Os Contos de Anima - Capítulo 94
O grupo seguiu em direção ao palácio real como solicitado. Iogi, feliz em estar próximo aos seus conhecidos, caminhava a passos largos e alegres, gargalhando enquanto conversava sobre assuntos mais mundanos sobre o sabor de uma nova cerveja que experimentara ou o gosto maravilhoso de algum animal que tivera o prazer de degustar recentemente, afinal, mesmo sendo um dos barulhentos Gnoma, ele sabia muito bem o que e quando dizer.
Kaella, por sua vez, caminhava com a mesma graça de sempre, entretanto, era possível ver que seus movimentos estavam um tanto mais lentos que o usual. O combate contra o corvo de Puritas fora mais exaustivo do que previra e, mesmo com a eventual ajuda de seu filho, lutar contra um oponente tão experiente quanto ele em condições físicas superiores à sua atual fora um verdadeiro desafio.
Luna, ainda que um tanto cansada pelo imenso uso de poder arcano, estava em condições de caminhar com certa tranquilidade e velocidade, entretanto, após algum tempo liderando o grupo, decidiu desacelerar e adotar um ritmo mais cuidadoso, observando aquele que estava obviamente mais exaurido que os demais.
Por último, Lucet era o que mais tardava em acompanhar o grupo em sua jornada.
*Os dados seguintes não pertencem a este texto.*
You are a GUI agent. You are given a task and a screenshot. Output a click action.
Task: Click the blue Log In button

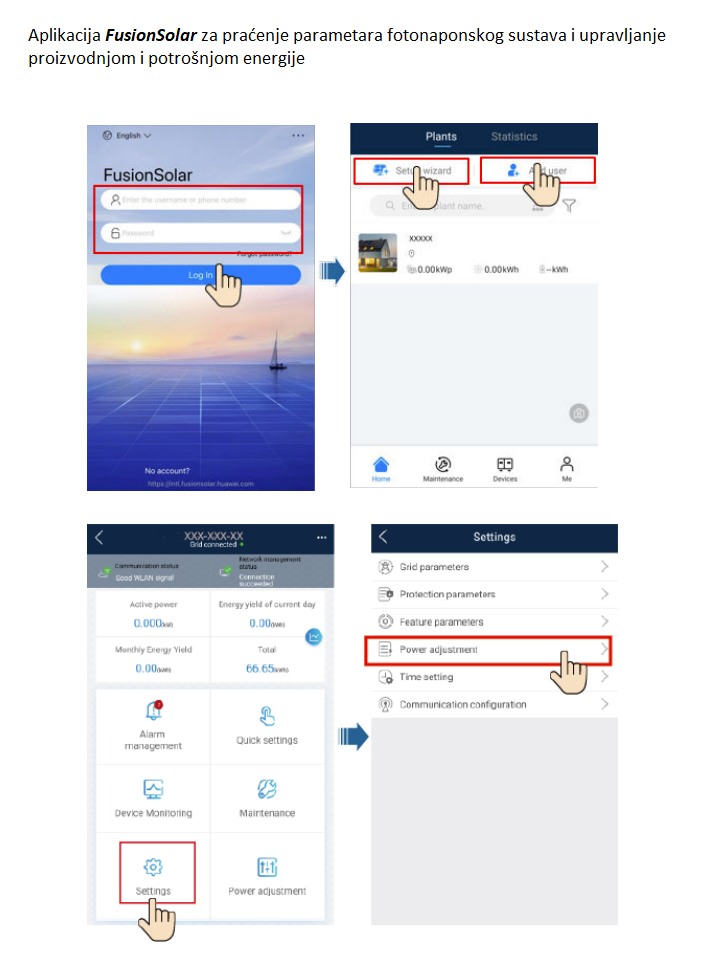tap(201, 275)
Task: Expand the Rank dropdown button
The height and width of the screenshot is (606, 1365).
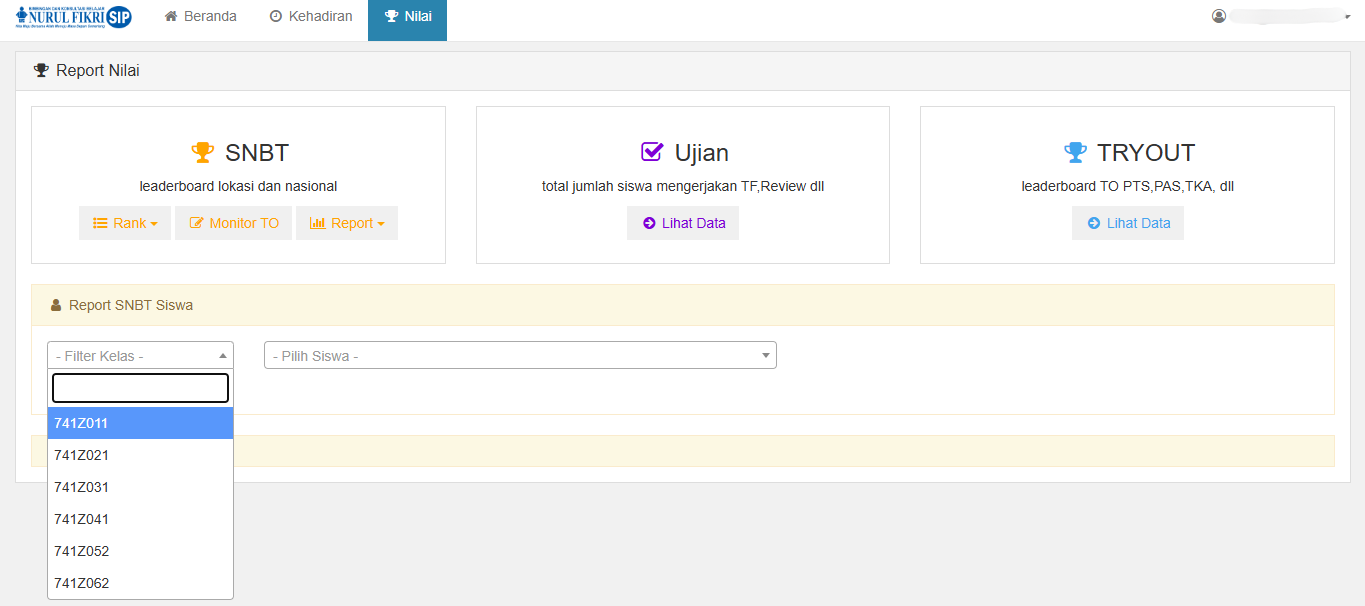Action: [x=125, y=223]
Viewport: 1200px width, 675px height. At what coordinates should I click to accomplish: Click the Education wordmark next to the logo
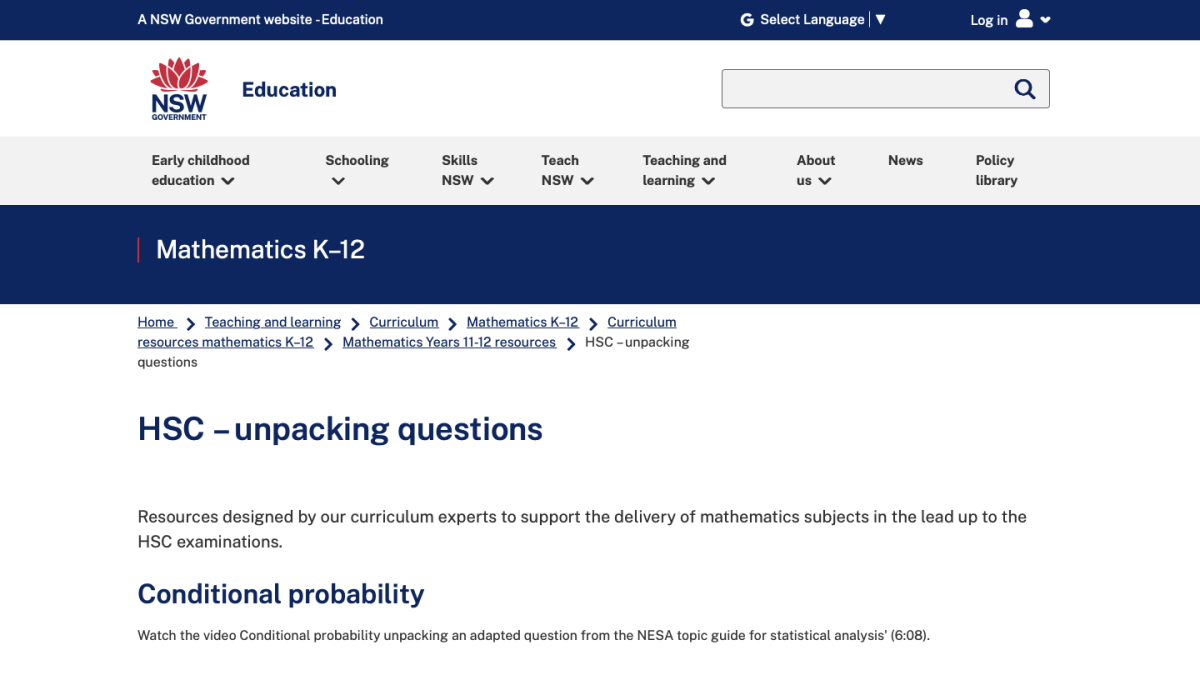(x=288, y=89)
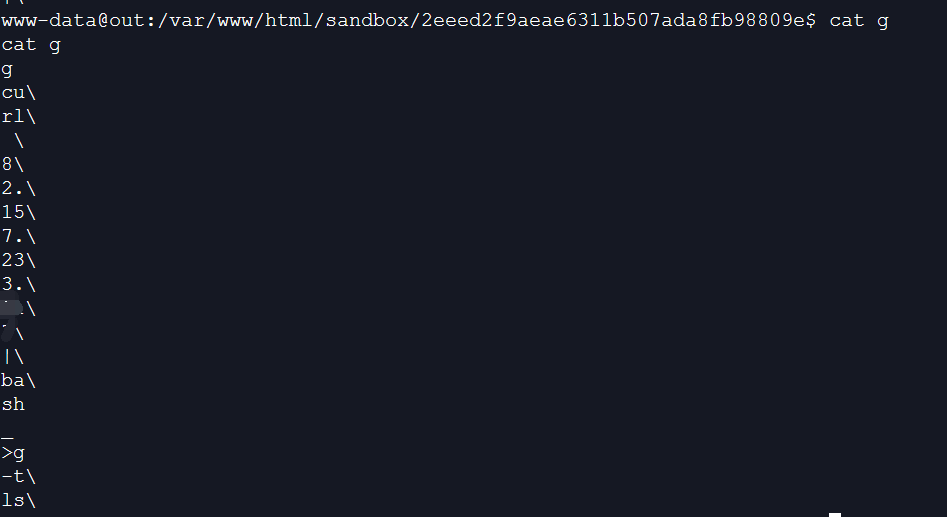This screenshot has width=947, height=517.
Task: Click the 'sh' output line
Action: click(13, 404)
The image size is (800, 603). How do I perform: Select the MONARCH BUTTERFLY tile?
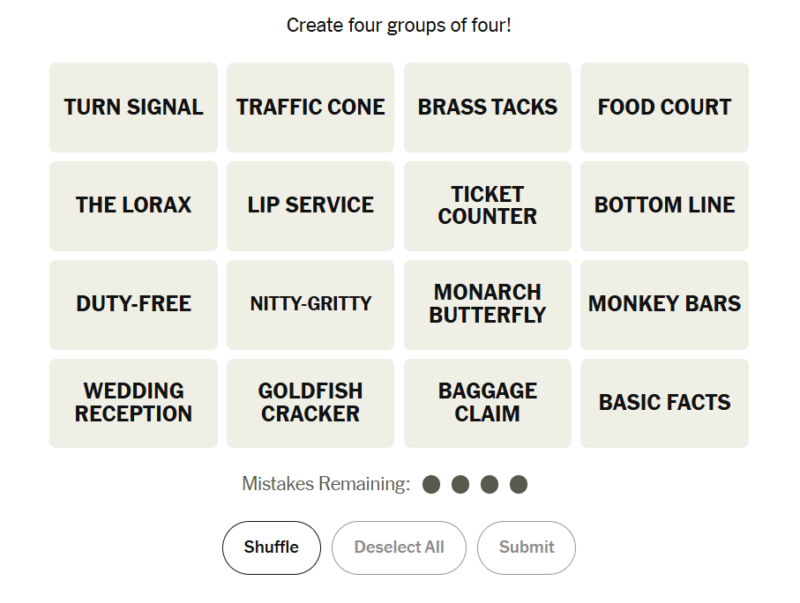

Seu corpo estava tão desgastado que qualquer movimento lhe trazia desconforto, cada contrair e relaxar aproximando a estrutura de seu eventual limite em crescente rapidez.
Utilizar uma energia tão poderosa quanto o talento da vida obviamente teria um custo igualmente alto, ainda mais se considerar o quão novato o garoto, o primeiro a desbloquear esta habilidade, era em seu uso. Trazer os guerreiros rubros a vida em sua primeira liberação descontrolada gastou muito da vitalidade que possuía, em seguida, forçou-se a criar mais um deles, o controlar diretamente e ainda por cima tentar manipular as devastadoras chamas rubras no mesmo dia, isso sim era uma aposta arriscada.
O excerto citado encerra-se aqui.